Over 70 members of Congress called for the removal of the presidents of Harvard University, the University of Pennsylvania (UPenn) and the Massachusetts Institute of Technology (MIT) Friday following their testimony at a Tuesday hearing, which caused widespread outrage.
Harvard President Claudine Gay, Penn President Elizabeth Magill and MIT President Sally Kornbluth refused to say during the hearing if calls for genocide were violations of their campuses’ codes of conduct, and Gay and Magill later backtracked on their statements following widespread backlash. The letter, spearheaded by Republican New York Rep. Elise Stefanik, calls on the boards of the universities to “immediately remove each of these presidents” from their positions.
“This is a clear result of the failure of university leadership. To hold universities accountable, Congress held a hearing confronting campus antisemitism,” the letter reads.
Testimony provided by presidents of your institutions showed a complete absence of moral clarity and illuminated the problematic double standards and dehumanization of the Jewish communities that your university presidents enabled,” the letter continues.
Multiple prominent figures including billionaire Bill Ackman and billionaire Jon Huntsman Jr. have called on Magill to resign. The Penn Wharton school’s board of advisors also called on Magill to resign.

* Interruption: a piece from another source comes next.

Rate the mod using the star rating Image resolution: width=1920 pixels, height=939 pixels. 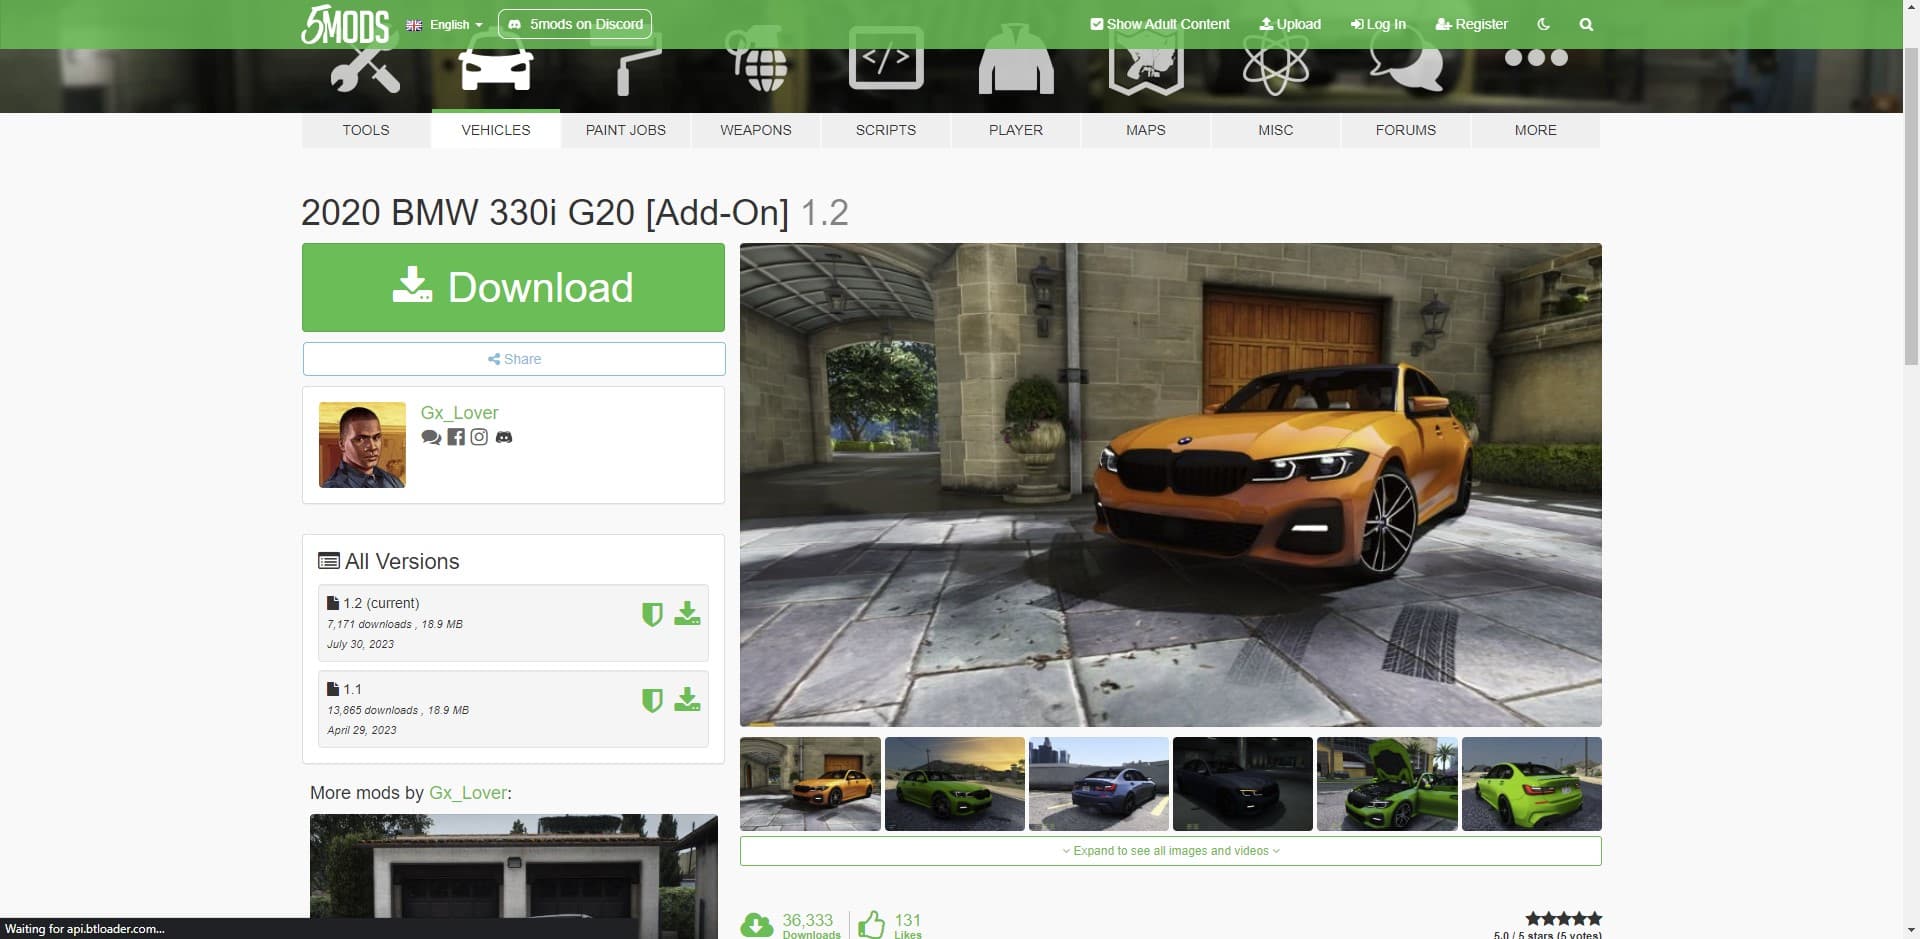click(x=1563, y=918)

“We demand that your boards immediately remove each of these presidents from their positions and that you provide an actionable plan to ensure that Jewish and Israeli students, teachers, and faculty are safe on your campuses. Anything less than these steps will be seen as your endorsement of what Presidents Gay, Magill, and Kornbluth said to congress and an act of complicity in their antisemitic posture. The world is watching – you can stand with your Jewish students and faculty, or you can choose the side of dangerous antisemitism,” the letter continues.

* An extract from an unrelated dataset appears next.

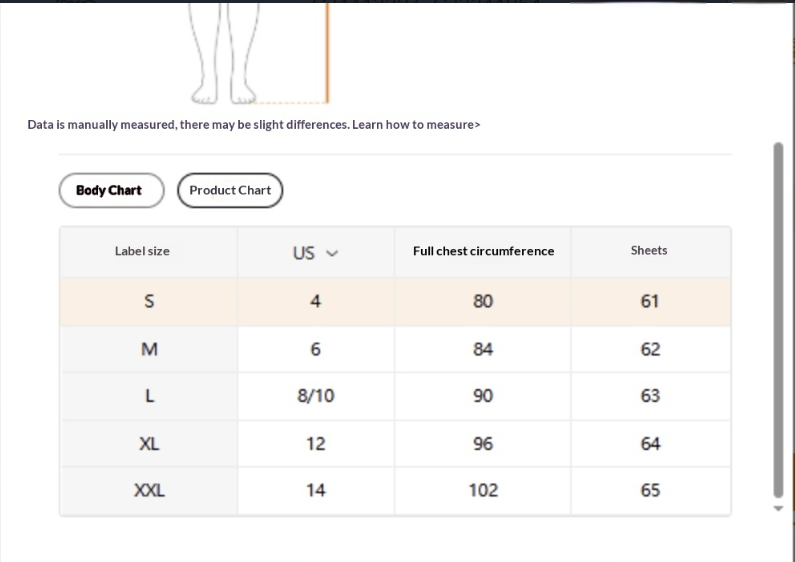This screenshot has width=795, height=562.
Task: Switch to the Product Chart tab
Action: [x=230, y=190]
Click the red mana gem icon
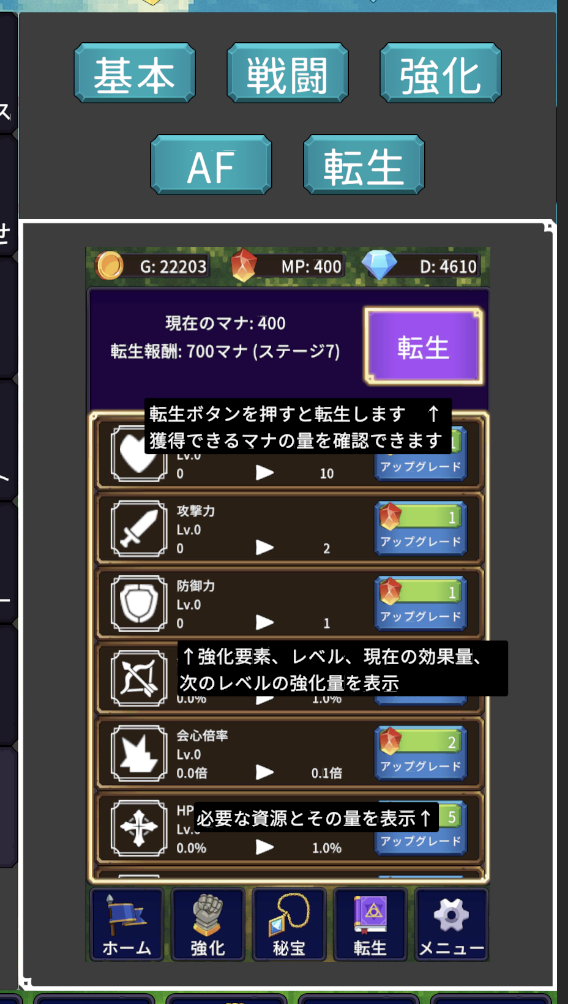568x1004 pixels. coord(243,265)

Over 30 student organizations at Harvard signed a pro-Palestinian letter blaming Israel for the Hamas terrorist attacks on Oct. 7, causing uproar. Gay released a statement Oct. 10 saying that the students did not speak for the university but that the organizations had a “right to speak.”
Magill initially did not refer to Hamas as a terrorist organization until after Huntsman threatened to stop donating to the university. A “small number” of antisemitic threats on campus to university faculty and staff resulted in Penn contacting the FBI to investigate the matter.
Harvard, UPenn and MIT did not immediately respond to the Daily Caller News Foundation’s request for comment.